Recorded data
^^^^^^^^^^^^^^^^

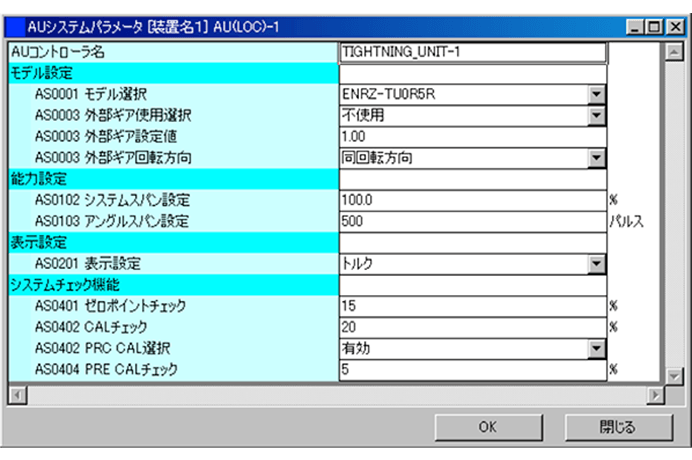Open the AS0201 表示設定 dropdown
Screen dimensions: 692x460
(x=597, y=264)
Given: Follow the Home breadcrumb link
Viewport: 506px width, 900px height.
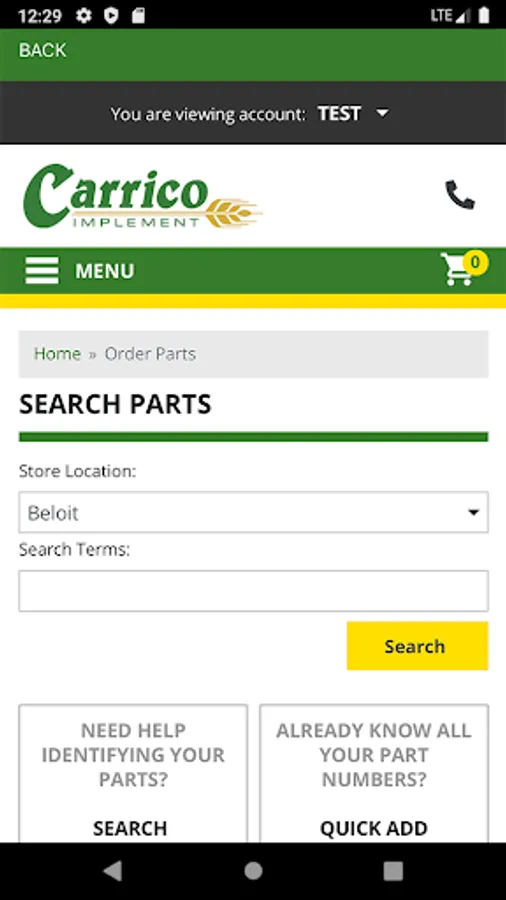Looking at the screenshot, I should [57, 354].
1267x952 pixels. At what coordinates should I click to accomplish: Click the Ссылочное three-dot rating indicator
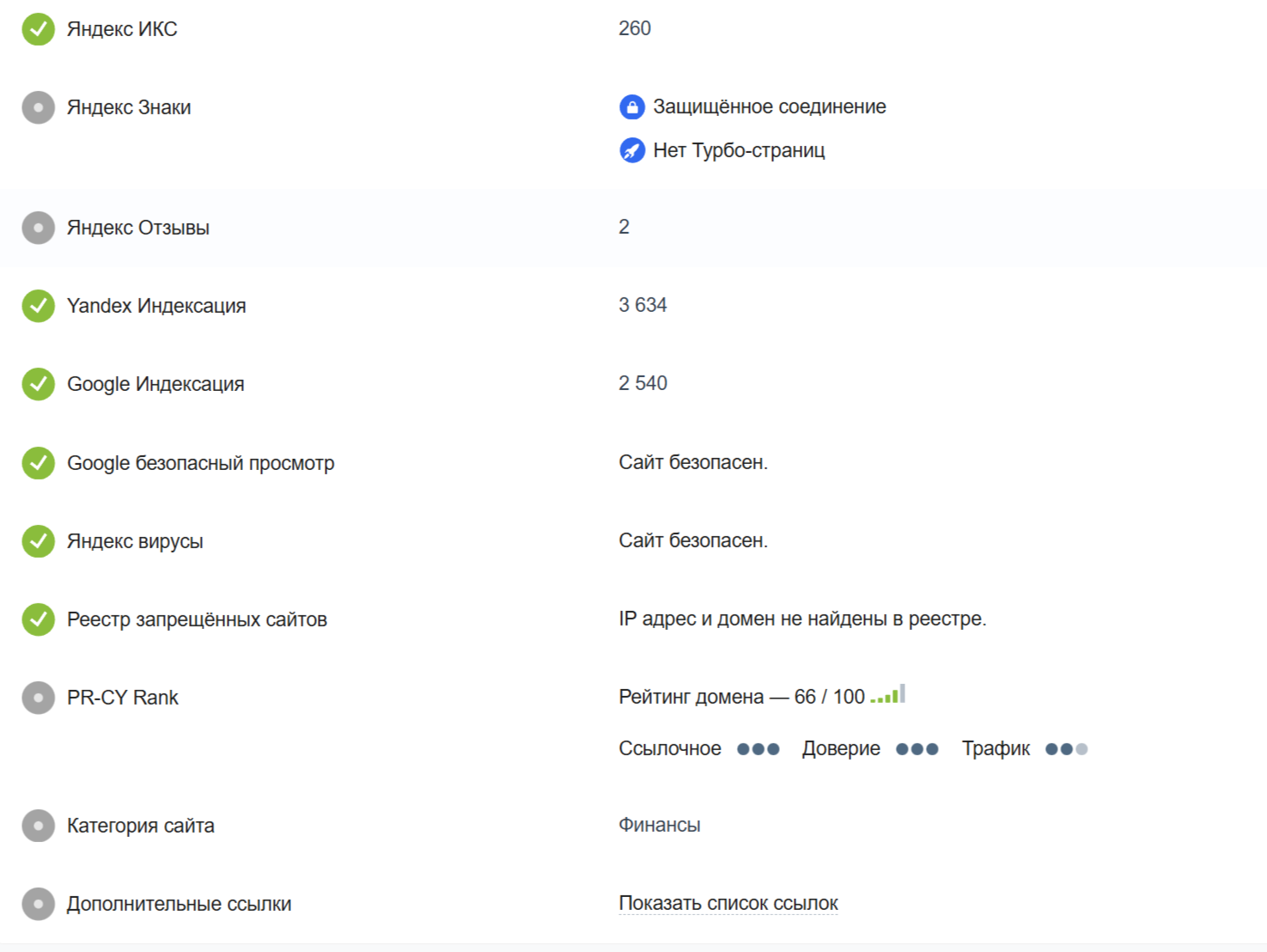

^^^^^^^^^^^^^^^^

▶ _Task description_: Rewrite the rows above as a numbered list with no blank lines. Leave the pictures out of your answer.

▶ _Finished answer_:
1. Open the AS0201 表示設定 dropdown
2. Screen dimensions: 692x460
3. (x=597, y=264)
4. Given: Follow the Home breadcrumb link
5. Viewport: 506px width, 900px height.
6. Looking at the screenshot, I should [57, 354].
7. 1267x952 pixels. At what coordinates should I click to accomplish: Click the Ссылочное three-dot rating indicator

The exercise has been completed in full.